Any use for noisy Ge transistors?

Harry Klippton

Well-known member
I've got a small handful of RCA germanium pnp transistors with decent gain for fuzz faces. DCA 55 reports no leakage too, but they're very noisy in every circuit I've tried them in. I tried them in some broadcast builds and fuzz face circuits on the breadboard and they were unusable. I haven't tried using them as diodes yet. Is there anything else I could try?
 
@benny_profane just tried them in both Q1 and Q2 in a fuzz face on the breadboard. The RCA 2N1301 hissed in Q1 more than a GT308b, but the RCA hissed significantly worse in Q2 than it did in Q1 or than the GT402b I tried
 
It wasn't a completely empirical test since I didn't use the same transistor in each spot.
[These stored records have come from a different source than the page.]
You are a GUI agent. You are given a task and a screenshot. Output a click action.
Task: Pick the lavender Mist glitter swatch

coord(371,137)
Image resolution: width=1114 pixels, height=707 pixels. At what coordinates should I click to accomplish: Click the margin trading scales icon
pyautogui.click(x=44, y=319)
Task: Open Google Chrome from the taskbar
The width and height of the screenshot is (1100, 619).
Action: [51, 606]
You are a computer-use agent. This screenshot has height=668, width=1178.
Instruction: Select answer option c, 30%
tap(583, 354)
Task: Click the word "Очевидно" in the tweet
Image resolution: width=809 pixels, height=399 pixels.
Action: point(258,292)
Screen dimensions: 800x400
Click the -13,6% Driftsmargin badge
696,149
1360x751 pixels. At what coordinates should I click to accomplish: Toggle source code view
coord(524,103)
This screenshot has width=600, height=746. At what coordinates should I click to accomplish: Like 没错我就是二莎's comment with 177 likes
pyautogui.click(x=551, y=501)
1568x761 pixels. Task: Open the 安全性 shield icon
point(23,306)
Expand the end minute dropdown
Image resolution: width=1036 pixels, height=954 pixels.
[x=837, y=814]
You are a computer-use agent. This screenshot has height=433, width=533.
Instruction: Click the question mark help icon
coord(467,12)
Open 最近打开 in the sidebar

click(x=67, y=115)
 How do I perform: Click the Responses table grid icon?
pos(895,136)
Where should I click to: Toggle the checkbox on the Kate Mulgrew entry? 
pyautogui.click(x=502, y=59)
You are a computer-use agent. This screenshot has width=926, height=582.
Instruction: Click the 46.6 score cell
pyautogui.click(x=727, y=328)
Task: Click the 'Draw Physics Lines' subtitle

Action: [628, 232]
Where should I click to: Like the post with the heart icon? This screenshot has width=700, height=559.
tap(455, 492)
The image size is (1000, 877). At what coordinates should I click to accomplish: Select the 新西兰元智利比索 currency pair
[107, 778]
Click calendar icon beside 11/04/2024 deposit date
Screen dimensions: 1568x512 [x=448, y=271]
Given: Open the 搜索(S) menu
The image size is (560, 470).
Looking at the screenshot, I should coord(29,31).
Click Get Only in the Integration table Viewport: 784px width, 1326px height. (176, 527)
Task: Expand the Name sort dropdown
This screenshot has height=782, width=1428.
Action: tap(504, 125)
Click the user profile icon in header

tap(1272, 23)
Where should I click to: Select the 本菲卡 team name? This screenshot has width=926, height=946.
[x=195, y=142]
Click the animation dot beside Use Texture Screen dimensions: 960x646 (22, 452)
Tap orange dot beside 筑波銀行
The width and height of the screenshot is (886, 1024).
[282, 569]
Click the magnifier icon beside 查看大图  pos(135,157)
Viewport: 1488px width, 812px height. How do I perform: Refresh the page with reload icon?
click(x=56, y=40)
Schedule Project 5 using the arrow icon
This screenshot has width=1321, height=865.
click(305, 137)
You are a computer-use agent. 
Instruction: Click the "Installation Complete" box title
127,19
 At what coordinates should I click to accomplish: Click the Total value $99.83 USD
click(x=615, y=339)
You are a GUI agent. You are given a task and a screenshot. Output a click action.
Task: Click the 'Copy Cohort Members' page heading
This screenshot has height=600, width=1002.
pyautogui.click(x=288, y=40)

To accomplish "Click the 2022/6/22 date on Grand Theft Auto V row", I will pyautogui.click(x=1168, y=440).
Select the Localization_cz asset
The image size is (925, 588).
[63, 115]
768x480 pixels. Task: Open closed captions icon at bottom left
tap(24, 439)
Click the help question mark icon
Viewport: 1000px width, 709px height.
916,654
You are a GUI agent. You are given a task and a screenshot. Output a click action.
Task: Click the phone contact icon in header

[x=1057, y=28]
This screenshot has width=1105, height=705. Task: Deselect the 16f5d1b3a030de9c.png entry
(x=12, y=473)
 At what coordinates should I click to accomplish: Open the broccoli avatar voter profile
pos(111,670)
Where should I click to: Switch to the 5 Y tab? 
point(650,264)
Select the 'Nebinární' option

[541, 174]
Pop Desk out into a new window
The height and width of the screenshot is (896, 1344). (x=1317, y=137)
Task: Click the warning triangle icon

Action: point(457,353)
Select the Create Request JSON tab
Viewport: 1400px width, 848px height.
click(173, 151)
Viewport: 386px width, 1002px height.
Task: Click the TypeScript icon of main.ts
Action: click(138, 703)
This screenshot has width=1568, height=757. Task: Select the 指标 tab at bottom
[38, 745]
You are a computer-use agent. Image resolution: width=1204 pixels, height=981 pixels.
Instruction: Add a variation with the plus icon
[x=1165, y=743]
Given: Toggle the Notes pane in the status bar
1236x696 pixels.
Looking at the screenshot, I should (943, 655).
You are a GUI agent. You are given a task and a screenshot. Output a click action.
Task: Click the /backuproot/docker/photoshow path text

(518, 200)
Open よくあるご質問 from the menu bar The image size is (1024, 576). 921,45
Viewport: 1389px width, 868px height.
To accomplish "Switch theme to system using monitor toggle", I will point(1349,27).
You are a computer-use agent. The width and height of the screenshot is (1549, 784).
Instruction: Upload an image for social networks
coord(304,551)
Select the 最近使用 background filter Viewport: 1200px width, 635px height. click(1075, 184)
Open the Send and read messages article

I guess it could be that the higher gain transistor I used for Q2 is noisier than the one I used in Q1
 
It wasn't a completely empirical test since I didn't use the same transistor in each spot. I guess it could be that the higher gain transistor I used for Q2 is noisier than the one I used in Q1
try breadboarding a unity gain stage to see if it’s introducing noise on its own. If so, it’ll be noisy when used as an amplifier or getting hit with a large signal (e.g., FF Q2), and you may want to consider using them as clippers or exploit the noise in something weird.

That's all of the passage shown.